Dual-Stack Multicast Configuration

# /etc/exabgp/dual-stack-multicast.conf

neighbor 2001:db8::1 {
    router-id 192.0.2.2;
    local-address 2001:db8::2;
    local-as 65001;
    peer-as 65000;

    # Enable both IPv4 and IPv6 multicast
    family {
        ipv4 unicast;
        ipv4 multicast;
        ipv6 unicast;
        ipv6 multicast;            # IPv6 multicast for RPF
    }

    api {
        processes [ dual-stack-controller ];
    }
}

process dual-stack-controller {
    run python3 /etc/exabgp/dual-stack-announce.py;
    encoder text;
}

API Examples

Announce IPv6 Multicast Route (Text API)

Basic IPv6 multicast route announcement:

#!/usr/bin/env python3
# /etc/exabgp/ipv6-multicast-announce.py

import sys
import time

def announce_ipv6_multicast(prefix, nexthop="self", local_pref=None):
    """Announce IPv6 multicast route for RPF"""
    cmd = f"announce route {prefix} next-hop {nexthop}"

    if local_pref:
        cmd += f" local-preference {local_pref}"

    print(cmd)
    sys.stdout.flush()

def withdraw_ipv6_multicast(prefix, nexthop="self"):
    """Withdraw IPv6 multicast route"""
    print(f"withdraw route {prefix} next-hop {nexthop}")
    sys.stdout.flush()

# Announce IPv6 multicast route for source network
announce_ipv6_multicast(
    prefix="2001:db8:1::/48",     # Network containing multicast sources
    nexthop="self",
    local_pref=200                # Prefer this path for multicast RPF
)

# Keep process running
while True:
    time.sleep(60)

Text API Format Examples

Announce IPv6 multicast route:

# Basic announcement
print("announce route 2001:db8:1::/48 next-hop self")
sys.stdout.flush()

# With BGP attributes
print("announce route 2001:db8:1::/48 "
      "next-hop self "
      "local-preference 200 "
      "med 10 "
      "community [ 65001:100 ]")
sys.stdout.flush()

# With explicit IPv6 next-hop
print("announce route 2001:db8:1::/48 "
      "next-hop 2001:db8::1 "  # Explicit global unicast next-hop
      "local-preference 200")
sys.stdout.flush()

Withdraw IPv6 multicast route:

print("withdraw route 2001:db8:1::/48 next-hop self")
sys.stdout.flush()

Conditional IPv6 Multicast Announcement

#!/usr/bin/env python3
# /etc/exabgp/ipv6-multicast-health-check.py

import sys
import time
import subprocess

def check_ipv6_source_reachable(source_ipv6):
    """Check if IPv6 multicast source is reachable"""
    try:
        result = subprocess.run(
            ['ping6', '-c', '1', '-W', '1', source_ipv6],
            capture_output=True,
            timeout=2
        )
        return result.returncode == 0
    except:
        return False

def announce_multicast(prefix, nexthop="self"):
    print(f"announce route {prefix} next-hop {nexthop} local-preference 200")
    sys.stdout.flush()

def withdraw_multicast(prefix, nexthop="self"):
    print(f"withdraw route {prefix} next-hop {nexthop}")
    sys.stdout.flush()

prefix = "2001:db8:1::/48"
source_ipv6 = "2001:db8:1::10"
announced = False

while True:
    reachable = check_ipv6_source_reachable(source_ipv6)

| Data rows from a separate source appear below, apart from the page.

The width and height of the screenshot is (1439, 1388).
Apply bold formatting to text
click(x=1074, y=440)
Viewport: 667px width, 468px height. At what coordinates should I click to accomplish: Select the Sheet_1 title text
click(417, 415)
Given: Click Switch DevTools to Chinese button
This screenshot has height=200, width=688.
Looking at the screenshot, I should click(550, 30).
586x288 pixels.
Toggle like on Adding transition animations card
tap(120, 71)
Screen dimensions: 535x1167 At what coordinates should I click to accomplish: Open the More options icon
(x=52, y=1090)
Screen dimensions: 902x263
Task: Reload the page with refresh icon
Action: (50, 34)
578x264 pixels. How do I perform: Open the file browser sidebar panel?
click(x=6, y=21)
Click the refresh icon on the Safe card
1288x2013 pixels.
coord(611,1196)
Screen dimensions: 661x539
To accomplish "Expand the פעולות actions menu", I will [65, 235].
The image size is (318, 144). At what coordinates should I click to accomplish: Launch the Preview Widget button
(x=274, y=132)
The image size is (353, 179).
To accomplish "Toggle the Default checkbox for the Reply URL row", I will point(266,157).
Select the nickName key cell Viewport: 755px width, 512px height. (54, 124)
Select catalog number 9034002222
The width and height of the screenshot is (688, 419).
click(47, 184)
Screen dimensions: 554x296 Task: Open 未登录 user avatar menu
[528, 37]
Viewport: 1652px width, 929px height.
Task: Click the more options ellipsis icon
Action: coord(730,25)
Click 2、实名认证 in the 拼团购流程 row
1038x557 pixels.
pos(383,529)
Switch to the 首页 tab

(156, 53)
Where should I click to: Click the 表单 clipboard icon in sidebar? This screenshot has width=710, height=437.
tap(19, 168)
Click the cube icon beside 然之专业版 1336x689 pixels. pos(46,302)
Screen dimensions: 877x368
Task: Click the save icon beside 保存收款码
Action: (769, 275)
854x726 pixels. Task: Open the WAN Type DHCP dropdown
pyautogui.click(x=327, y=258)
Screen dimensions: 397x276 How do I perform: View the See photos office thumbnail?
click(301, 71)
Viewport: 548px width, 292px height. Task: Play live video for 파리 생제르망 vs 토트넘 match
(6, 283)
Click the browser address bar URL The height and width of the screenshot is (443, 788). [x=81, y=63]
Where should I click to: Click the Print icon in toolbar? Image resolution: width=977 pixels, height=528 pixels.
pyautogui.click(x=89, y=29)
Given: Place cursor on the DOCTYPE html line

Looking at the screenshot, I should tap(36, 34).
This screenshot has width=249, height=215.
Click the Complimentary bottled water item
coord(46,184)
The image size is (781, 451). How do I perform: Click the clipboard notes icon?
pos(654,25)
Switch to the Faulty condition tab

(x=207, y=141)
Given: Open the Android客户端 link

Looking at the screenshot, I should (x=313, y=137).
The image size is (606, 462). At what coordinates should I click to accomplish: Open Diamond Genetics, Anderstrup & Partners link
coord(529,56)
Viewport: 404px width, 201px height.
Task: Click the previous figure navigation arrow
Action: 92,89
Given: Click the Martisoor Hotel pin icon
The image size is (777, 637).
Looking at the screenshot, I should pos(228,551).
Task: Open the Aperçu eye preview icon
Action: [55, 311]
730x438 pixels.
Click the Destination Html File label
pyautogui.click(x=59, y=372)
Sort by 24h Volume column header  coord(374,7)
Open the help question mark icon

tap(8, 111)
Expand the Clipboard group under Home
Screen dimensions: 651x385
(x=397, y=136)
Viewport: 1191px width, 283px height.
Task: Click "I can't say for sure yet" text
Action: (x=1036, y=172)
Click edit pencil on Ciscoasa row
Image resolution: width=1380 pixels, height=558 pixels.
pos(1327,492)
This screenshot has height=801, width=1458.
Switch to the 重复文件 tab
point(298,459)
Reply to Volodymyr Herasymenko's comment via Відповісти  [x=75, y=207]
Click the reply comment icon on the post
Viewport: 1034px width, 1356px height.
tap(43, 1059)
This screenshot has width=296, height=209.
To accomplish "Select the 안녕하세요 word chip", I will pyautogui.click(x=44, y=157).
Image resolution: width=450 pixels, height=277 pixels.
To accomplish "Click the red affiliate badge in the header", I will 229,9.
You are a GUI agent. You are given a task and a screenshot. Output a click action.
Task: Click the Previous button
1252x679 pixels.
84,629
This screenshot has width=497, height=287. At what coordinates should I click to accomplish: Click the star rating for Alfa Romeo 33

    if reachable and not announced:
        announce_multicast(prefix)
        announced = True
        print(f"# IPv6 multicast source {source_ipv6} reachable, route announced", file=sys.stderr)

    elif not reachable and announced:
        withdraw_multicast(prefix)
        announced = False
        print(f"# IPv6 multicast source {source_ipv6} unreachable, route withdrawn", file=sys.stderr)

    time.sleep(5)

JSON API Format

Received IPv6 multicast route (JSON format from ExaBGP):

{
  "exabgp": "5.0",
  "type": "update",
  "neighbor": {
    "address": {"local": "2001:db8::2", "peer": "2001:db8::1"},
    "message": {
      "update": {
        "announce": {
          "ipv6 multicast": {
            "2001:db8:1::/48": {
              "attributes": {
                "next-hop": "2001:db8::1",
                "local-preference": 200,
                "med": 10,
                "as-path": [65000],
                "community": ["65001:100"]
              }
            }
          }
        }
      }
    }
  }
}

Use Cases

1. IPv6-Only IPTV Deployment

Scenario: Service provider deploying next-generation IPTV over IPv6-only infrastructure.

How IPv6 Multicast Helps:

  • Native IPv6 multicast for video delivery
  • Larger address space for channel allocation
  • Better scalability than IPv4 multicast
  • BGP coordination across IPv6-only ASes

ExaBGP Role:

  • Announce IPv6 encoder networks
  • Health-check-based route management
  • Policy-based path selection (low-latency routes)
  • Integration with IPv6 IPTV head-end

Example:

# Announce IPv6 IPTV source network
print("announce route 2001:db8:iptv::/48 "
      "next-hop self "
      "local-preference 300 "
      "community [ 65001:IPTV-PRIMARY ]")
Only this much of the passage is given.